Start of DATASET RECORDS

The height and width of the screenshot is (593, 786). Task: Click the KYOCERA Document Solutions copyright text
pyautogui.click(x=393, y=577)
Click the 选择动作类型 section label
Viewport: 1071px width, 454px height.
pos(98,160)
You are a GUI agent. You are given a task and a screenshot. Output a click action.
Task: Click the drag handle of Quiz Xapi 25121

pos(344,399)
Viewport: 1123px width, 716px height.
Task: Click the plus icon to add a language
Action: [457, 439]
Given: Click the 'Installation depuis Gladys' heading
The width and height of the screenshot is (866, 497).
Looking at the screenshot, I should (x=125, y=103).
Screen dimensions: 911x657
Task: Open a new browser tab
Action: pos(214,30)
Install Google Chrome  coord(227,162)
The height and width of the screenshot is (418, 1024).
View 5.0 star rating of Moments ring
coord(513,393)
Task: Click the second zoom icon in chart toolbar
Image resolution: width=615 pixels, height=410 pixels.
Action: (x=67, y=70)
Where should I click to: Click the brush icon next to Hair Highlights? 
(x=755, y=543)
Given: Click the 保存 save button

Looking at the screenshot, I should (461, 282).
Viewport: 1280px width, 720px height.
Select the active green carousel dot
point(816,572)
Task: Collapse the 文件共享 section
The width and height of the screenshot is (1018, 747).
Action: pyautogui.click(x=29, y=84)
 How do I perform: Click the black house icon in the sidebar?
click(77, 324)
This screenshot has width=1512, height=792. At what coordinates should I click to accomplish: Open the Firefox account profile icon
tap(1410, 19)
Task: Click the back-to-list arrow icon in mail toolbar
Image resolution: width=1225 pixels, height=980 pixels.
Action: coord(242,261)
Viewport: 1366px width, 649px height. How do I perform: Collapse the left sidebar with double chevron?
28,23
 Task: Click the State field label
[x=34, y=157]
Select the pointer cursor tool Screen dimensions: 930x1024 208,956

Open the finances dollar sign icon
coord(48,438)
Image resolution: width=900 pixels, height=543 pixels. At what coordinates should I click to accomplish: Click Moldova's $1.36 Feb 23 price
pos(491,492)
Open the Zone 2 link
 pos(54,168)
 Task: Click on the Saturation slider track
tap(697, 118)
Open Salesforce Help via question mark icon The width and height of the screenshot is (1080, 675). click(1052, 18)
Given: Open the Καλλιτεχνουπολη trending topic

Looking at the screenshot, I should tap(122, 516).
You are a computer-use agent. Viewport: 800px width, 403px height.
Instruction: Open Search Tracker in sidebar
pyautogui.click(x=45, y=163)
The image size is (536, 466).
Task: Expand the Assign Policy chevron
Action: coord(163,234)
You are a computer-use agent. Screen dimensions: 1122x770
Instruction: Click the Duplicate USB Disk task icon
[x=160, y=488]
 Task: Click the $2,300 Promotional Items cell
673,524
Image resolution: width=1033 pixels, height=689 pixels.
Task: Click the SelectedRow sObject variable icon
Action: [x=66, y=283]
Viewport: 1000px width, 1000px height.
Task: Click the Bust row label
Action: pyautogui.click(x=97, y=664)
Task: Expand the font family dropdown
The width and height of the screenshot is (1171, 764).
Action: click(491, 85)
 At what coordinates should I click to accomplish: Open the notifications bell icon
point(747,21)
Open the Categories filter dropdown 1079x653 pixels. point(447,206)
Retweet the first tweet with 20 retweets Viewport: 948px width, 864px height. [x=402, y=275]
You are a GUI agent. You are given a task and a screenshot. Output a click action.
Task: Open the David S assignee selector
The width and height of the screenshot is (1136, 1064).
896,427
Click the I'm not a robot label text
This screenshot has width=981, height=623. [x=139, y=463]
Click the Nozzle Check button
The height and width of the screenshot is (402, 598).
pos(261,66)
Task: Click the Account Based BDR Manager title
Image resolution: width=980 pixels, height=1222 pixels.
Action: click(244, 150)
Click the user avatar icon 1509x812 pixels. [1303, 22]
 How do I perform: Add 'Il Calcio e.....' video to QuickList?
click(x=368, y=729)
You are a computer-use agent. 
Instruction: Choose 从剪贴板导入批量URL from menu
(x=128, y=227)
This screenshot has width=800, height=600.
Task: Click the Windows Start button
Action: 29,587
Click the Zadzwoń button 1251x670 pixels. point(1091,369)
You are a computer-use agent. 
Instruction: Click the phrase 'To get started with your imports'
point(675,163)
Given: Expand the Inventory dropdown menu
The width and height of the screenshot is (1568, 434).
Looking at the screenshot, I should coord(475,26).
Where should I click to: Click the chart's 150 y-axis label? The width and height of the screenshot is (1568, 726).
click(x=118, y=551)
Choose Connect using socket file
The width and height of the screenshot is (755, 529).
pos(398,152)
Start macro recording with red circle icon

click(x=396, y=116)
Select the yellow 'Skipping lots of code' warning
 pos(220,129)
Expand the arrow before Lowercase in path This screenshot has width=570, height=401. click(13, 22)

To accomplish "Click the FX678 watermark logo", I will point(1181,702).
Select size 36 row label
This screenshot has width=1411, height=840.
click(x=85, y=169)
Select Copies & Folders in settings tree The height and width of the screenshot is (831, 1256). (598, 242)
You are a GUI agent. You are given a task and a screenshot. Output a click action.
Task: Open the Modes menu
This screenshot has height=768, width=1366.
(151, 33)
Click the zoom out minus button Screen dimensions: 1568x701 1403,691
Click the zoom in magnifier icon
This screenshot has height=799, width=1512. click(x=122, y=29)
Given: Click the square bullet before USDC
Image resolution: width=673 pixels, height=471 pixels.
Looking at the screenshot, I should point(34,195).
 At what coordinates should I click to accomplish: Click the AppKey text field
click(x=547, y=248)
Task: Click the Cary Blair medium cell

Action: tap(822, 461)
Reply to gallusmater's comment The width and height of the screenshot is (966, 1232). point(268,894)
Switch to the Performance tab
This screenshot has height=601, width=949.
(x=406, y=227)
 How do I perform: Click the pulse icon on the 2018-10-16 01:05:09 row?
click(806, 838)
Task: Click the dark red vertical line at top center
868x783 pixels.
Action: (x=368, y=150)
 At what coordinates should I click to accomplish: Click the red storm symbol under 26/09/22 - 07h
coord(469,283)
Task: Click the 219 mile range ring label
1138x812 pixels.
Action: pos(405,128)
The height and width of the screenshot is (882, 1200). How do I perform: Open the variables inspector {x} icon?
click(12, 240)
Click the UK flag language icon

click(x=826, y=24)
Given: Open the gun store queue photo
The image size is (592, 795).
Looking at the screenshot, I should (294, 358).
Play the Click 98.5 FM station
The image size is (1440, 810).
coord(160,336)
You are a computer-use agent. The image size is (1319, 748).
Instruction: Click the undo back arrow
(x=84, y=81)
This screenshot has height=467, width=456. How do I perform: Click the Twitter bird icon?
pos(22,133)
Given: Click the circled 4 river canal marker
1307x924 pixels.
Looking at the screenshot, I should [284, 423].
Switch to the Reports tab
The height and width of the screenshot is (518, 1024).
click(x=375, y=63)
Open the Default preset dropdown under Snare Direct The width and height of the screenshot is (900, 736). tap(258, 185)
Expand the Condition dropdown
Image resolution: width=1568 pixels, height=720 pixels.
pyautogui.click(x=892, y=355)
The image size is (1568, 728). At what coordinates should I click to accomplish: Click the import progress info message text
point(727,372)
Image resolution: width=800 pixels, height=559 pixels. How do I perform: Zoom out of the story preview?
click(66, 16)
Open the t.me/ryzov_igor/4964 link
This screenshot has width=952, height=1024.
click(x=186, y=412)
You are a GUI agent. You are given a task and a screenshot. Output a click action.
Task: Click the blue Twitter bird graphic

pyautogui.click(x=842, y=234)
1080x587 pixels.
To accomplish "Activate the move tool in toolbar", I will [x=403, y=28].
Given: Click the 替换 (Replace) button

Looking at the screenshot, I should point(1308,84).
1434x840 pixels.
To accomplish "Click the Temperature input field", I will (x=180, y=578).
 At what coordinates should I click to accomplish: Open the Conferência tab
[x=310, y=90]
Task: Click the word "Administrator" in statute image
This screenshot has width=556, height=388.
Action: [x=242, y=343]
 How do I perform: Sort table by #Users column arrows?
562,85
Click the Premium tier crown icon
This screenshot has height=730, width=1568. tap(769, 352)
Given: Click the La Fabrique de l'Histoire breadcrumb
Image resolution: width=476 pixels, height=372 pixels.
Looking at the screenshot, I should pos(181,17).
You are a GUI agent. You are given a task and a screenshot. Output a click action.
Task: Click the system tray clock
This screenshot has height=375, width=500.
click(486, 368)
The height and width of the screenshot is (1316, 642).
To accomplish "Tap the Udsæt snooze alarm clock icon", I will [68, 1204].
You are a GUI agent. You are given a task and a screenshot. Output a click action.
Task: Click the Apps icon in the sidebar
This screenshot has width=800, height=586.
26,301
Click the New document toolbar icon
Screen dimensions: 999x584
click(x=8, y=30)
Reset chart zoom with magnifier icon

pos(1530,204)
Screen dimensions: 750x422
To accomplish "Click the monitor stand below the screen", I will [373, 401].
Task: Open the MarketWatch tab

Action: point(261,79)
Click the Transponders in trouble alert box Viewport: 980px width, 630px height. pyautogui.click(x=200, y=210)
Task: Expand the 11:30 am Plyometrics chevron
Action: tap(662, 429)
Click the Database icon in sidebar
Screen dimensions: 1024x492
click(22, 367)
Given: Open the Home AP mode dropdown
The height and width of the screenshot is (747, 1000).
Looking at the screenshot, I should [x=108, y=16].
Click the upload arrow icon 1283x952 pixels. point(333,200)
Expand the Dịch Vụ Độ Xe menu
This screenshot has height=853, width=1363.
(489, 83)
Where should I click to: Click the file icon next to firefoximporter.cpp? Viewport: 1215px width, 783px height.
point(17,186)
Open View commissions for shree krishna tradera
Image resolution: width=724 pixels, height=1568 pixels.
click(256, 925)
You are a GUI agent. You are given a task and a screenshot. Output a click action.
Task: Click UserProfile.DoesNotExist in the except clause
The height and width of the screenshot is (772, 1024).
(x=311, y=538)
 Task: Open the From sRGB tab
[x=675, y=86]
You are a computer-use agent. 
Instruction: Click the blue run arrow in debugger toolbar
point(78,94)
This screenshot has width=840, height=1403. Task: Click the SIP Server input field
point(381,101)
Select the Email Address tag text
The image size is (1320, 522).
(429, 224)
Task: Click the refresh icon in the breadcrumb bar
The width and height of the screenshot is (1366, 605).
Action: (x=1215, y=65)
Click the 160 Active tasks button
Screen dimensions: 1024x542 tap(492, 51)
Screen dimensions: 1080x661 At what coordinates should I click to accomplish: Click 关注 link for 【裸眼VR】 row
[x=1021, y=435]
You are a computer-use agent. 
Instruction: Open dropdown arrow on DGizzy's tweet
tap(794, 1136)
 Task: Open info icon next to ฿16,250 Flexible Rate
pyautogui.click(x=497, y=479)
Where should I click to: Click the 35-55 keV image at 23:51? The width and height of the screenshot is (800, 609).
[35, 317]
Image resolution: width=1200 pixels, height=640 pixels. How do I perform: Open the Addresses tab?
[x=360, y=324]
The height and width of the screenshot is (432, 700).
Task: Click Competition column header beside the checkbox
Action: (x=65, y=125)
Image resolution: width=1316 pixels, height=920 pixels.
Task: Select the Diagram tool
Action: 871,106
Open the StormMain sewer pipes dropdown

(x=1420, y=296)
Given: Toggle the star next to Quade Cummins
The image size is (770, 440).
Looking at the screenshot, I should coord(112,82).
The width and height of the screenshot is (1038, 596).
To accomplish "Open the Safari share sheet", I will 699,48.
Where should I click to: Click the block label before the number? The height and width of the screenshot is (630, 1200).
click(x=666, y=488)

End of DATASET RECORDS

List all lines above in which the string "clock" appears.

Task: Click the system tray clock
To accomplish "Tap the Udsæt snooze alarm clock icon", I will [68, 1204].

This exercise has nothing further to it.